La galère des conditions de travail et de rémunération des livreurs de repas à domicile fait débat depuis un bon moment. Récemment, les critiques à l’encontre des plateformes de livraison se sont multipliées en pointant du doigt le manque de soutien apporté aux travailleurs indépendants. Du coup, Uber Eats a décidé d’agir en instaurant un salaire minimum garanti par course. Même si certains le trouvent encore insuffisant, cette décision marque un tournant pour le secteur en France.
Une première initiative pour soutenir les livreurs
Face aux remarques sur la précarité des livreurs, Uber Eats vient d’annoncer une rémunération minimale de 3 euros par course, avec une application “très rapide”. C’est une première dans le domaine de la livraison de repas à domicile en France, touchant près de 70 % des 65 000 livreurs indépendants qui bossent avec la plateforme. Pour l’instant, le minimum est de 2,85 euros par course.
Cette mesure intervient dans une période économique compliquée, où les revenus des livreurs ont considérablement diminué ces dernières années. Selon l’autorité de régulation du secteur (Arpe), entre 2021 et 2024, le taux horaire brut a chuté de 34,2 % chez Uber Eats, de 26,6 % chez Stuart ainsi que de 22,7 % chez Deliveroo.

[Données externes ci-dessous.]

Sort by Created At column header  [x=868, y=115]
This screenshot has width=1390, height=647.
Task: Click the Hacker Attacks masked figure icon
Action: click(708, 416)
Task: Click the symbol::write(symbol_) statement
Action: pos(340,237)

En réaction à cette situation préoccupante, Bastien Pahus, directeur général d’Uber Eats pour la France, la Suisse, la Belgique et le Luxembourg, a souligné que « près de 70 % des 65 000 livreurs indépendants de la plateforme bénéficieraient de cette mesure ». Cependant, il faut noter que toutes les courses ne rapportent pas pour l’instant plus de trois euros.
D’autres mesures pour venir en aide aux livreurs
Outre cette rémunération améliorée par course, Uber Eats a annoncé un investissement total de deux millions d’euros pour améliorer la santé et la sécurité des livreurs. Parmi les actions prévues, la location mensuelle d’un vélo électrique via Zoomo est repassée de 140 euros à 70 euros. Par ailleurs, une centaine de restos parisiens vont offrir des « kits d’équipements de sécurité » qui comprennent un casque, des éclairages pour le vélo, un brassard ainsi qu’un gilet haute visibilité.
Les restaurants signataires d’une charte d’engagement vont aussi permettre aux livreurs d’utiliser leurs toilettes. Enfin, Uber Eats s’engage à financer « l’accès à une formation professionnalisante » pour quelques dizaines de coursiers, dans des domaines variés comme la logistique ou la restauration.